16-18/02 : Conférence de Munich sur la sécurité. C’est habituellement un non-événement. Mais dans le contexte de la guerre en Ukraine, cette conférence revêt une importance particulière cette année.

 

24/02 : Deuxième anniversaire de l’invasion de l’Ukraine par la Russie. C’est un conflit sans fin. Juste pour cette année, l’Ukraine doit mobiliser 500 000 nouveaux hommes afin d’aller au front. Intenable.

 

Fin février-Mars : L’OTAN organise son plus grand exercice militaire depuis la guerre froide. L’opération Steadfast Defender – Europe 24 va réunir plus de 30 pays et 40 000 soldats. L’exercice se déroulera en Allemagne, en Pologne et dans les pays baltes et se concentrera sur la préparation et l’interopérabilité en réponse à une éventuelle invasion russe.

 

05/03 : Super Tuesday.

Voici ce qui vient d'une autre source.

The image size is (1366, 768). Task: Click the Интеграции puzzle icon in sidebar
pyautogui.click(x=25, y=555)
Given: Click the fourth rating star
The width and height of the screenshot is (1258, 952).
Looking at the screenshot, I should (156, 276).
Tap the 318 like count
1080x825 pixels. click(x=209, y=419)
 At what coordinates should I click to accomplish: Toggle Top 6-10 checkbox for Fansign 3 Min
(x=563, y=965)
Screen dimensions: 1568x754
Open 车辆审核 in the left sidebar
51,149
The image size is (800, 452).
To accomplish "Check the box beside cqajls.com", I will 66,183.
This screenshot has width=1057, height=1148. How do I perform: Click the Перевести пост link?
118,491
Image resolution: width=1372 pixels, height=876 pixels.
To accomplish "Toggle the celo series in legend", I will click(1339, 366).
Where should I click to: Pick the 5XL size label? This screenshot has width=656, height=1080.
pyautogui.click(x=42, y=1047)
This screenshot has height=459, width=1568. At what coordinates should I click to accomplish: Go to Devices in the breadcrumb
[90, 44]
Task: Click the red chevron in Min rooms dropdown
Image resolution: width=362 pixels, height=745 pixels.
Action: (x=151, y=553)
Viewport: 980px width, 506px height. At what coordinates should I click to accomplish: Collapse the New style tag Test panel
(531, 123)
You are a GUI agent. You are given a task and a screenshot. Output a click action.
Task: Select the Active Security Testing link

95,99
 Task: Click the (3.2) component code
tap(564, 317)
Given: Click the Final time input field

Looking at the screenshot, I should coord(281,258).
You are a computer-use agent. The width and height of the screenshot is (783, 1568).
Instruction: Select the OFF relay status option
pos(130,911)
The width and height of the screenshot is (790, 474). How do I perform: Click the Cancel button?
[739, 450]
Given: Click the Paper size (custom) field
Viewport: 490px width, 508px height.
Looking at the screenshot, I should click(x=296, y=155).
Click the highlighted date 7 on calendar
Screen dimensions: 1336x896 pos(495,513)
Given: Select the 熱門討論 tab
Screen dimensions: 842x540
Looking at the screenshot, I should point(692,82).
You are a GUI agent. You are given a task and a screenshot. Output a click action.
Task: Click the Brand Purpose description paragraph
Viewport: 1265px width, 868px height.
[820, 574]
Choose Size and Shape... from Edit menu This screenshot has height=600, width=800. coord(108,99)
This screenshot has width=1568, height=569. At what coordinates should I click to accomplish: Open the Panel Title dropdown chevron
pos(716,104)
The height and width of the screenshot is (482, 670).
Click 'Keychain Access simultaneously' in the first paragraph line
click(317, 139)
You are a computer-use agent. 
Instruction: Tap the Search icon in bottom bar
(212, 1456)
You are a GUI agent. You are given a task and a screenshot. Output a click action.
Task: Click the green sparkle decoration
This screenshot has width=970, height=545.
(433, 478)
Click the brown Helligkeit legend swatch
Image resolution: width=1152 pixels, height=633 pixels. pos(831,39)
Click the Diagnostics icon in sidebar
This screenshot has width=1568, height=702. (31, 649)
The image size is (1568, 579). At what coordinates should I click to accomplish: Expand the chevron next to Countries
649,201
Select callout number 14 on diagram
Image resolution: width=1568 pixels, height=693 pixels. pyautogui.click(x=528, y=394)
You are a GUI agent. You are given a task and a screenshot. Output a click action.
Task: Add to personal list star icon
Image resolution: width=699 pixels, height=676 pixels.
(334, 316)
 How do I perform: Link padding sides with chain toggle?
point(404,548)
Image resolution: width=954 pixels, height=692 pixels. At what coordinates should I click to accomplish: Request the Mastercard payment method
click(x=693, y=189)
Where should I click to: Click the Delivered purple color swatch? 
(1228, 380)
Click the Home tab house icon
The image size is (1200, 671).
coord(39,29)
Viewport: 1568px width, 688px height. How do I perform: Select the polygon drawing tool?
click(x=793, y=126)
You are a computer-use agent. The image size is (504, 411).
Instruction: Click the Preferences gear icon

Ce terme fait son apparition pour la première fois en 1988. Il désigne le mardi du début du mois de mars au cours duquel un grand nombre d’États organisent simultanément leurs caucus et primaires des deux grands partis américains. Cette année, le scrutin aura lieu dans certains poids lourds, comme la Californie et le Texas.

 

15-18/07 : Convention du Parti Républicain pour désigner le candidat à la présidentielle.

 

19-22/08 : Convention du Parti Démocrate.

 

05/11 : Élection présidentielle aux États-Unis. En cas de victoire, Donald Trump prévoit d’éliminer en quatre ans les importations chinoises de produits électroniques, d’acier et de produits pharmaceutiques. Cela risque d’intensifier la guerre commerciale. Mais qu’on ne s’y trompe pas. Une reconduction de Joe Biden n’est pas synonyme de baisse des tensions. Entre Biden et Trump, c’est surtout la forme qui diffère et non pas le fond lorsqu’il s’agit de la Chine. Tous les deux veulent réduire la dépendance de l’économie américaine à la Chine.